My friend Ed emailed me to say he’d read The Razor’s Edge. After four previous attempts, he’d finally suffered through the first hundred pages to reach the heart of the book. He knew the novel was one of my favorites, and even though we tend to agree on the books we like (e.g., Shoeless Joe, Trout Fishing in America, Catch-22), he assumed The Razor’s Edge would be a book where we would disagree. Now that he’s read it in its entirety, he’s discovered some of what I see in the book. 

Because of Ed’s email, I pulled my copy of The Razor’s Edge off the shelf. Throughout the pandemic, I’ve been relying on my personal library for all of my reading, and this includes rereading some of my favorites for the second, third, sometimes fourth time. 

Thirty pages into The Razor’s Edge I was reminded why Ed kept putting the book aside. The language is wordy, and most of the characters are pretentious socialites. It left me wondering how I’d managed to stay with the book the first time around. The Razor’s Edge is exactly the kind of book I usually put aside and replace with a crime novel. The answer to this question came when I set the book down to get something to drink. I happened to place it face down, and I noticed a sticker on the back cover. The sticker was mostly Chinese characters, but in English were the words “Caves Books.” 

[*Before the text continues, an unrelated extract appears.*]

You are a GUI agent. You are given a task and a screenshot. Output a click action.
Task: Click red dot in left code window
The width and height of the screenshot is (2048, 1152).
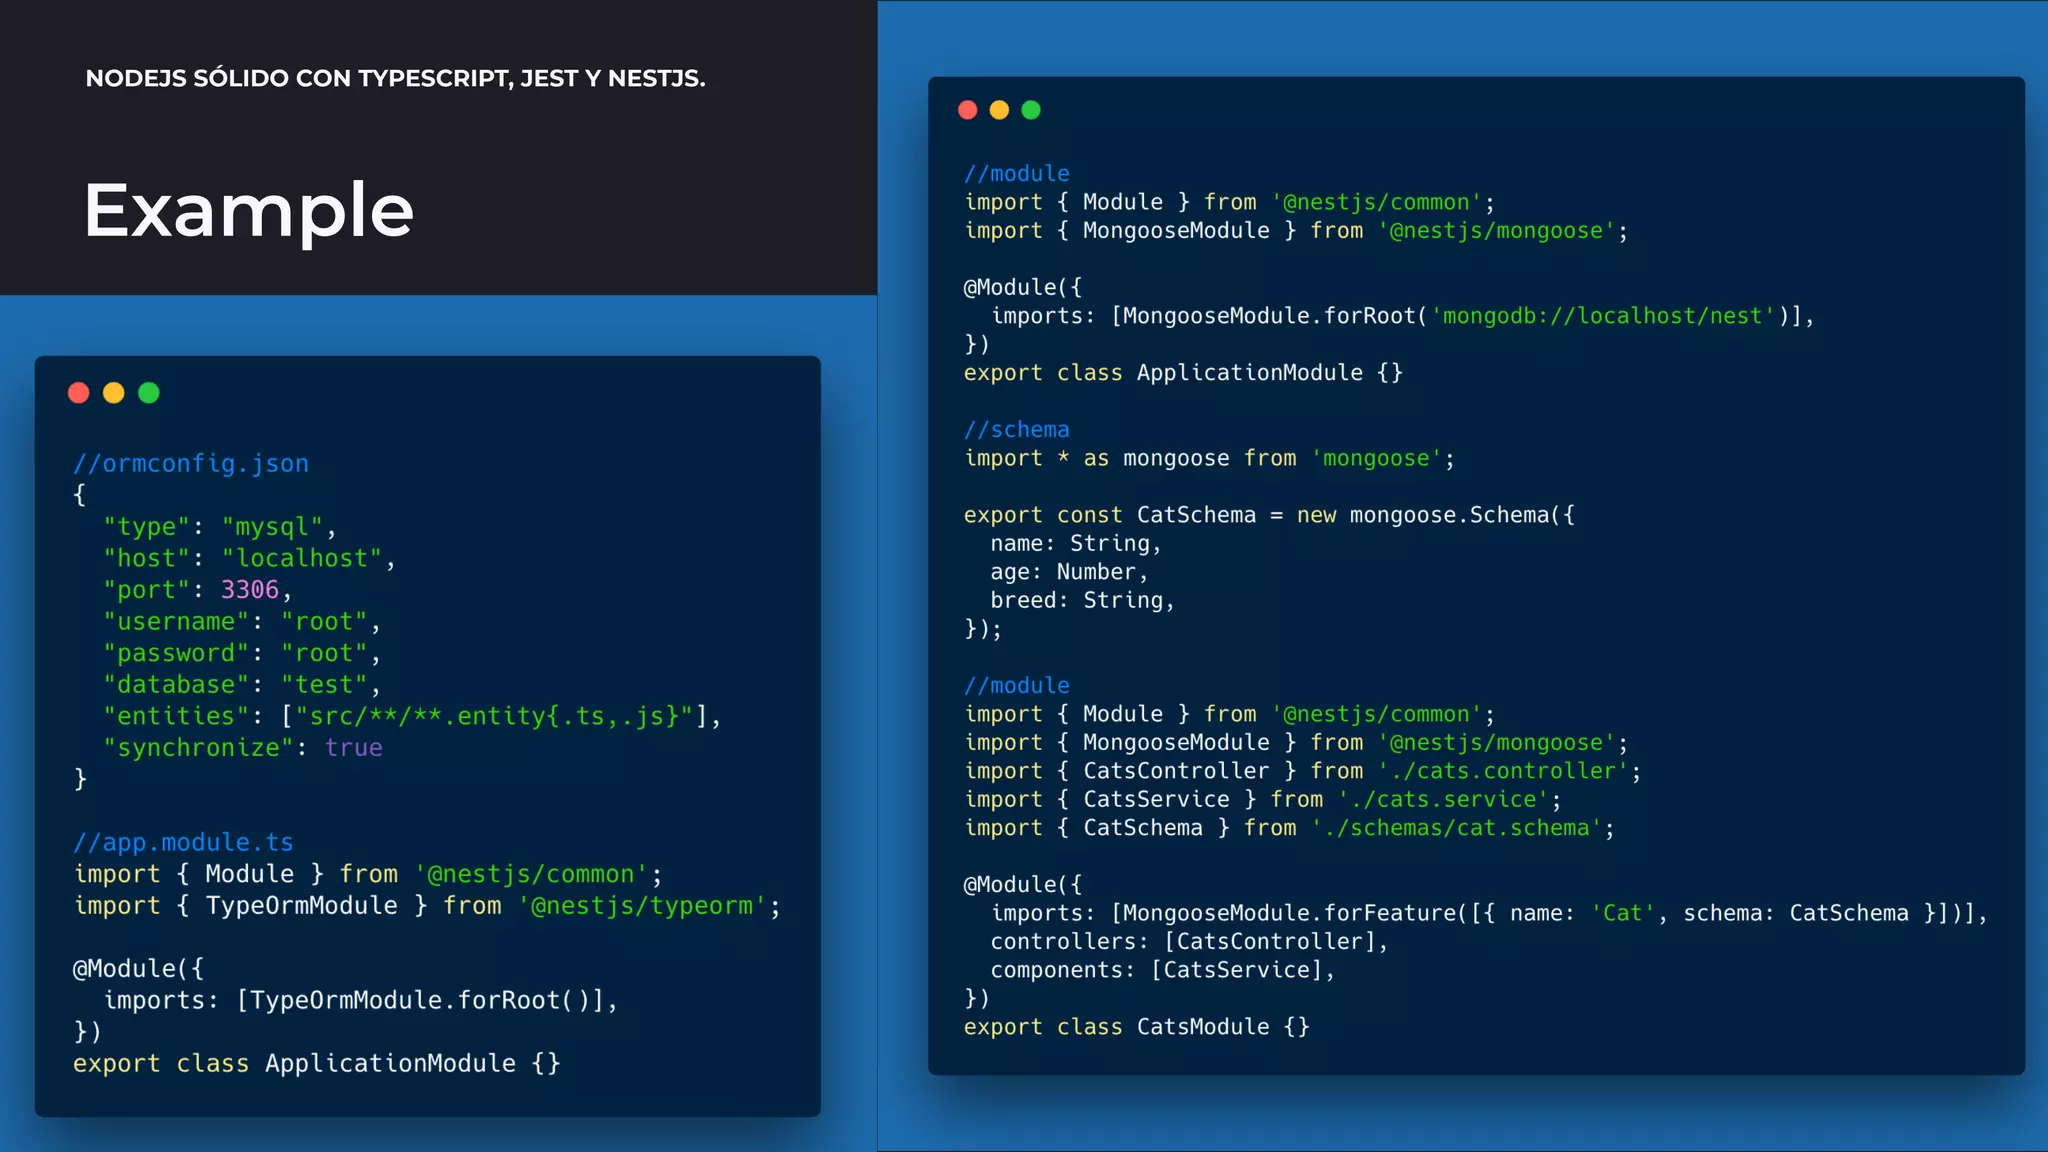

When I lived in Taiwan during the early 1990s, I was desperate for reading material. Amazon did not exist, and I knew of only two bookstores in Taipei that carried English language fiction. Caves Books was one of them. It was on the opposite side of the city from my housing complex near National Taiwan University, and it took me an hour by bus to get there. It was known extensively as a publisher of textbooks for Westerners studying Mandarin, but it also carried a limited number of imported novels. Because my choices were limited (and slanted toward late 19th/early 20th Century British writers), I sometimes brought home books I might otherwise have ignored. Also, because English language books were so hard to come by, I read everything I purchased cover to cover. I am sure I stayed with The Razor’s Edge because I had nothing else to read.

After I saw the sticker on the back cover, I realized the bookmark I was using, which had been in the book when I pulled it off the shelf, was the original cash register receipt. I purchased the book April 14, Year 82 for NT$ 83. Year 1 in Taiwan is 1912, the year the Republic of China was established. Year 82 is 1993. Eighty-three New Taiwan dollars is about US$ 2.80.  I bought The Razor’s Edge twenty-seven years ago for less than $3. The remarkable thing is that the book made it back to the United States with me. When I packed to leave Taiwan, I reduced my belongings to almost nothing. The book must have been important to me for it to have made the trip.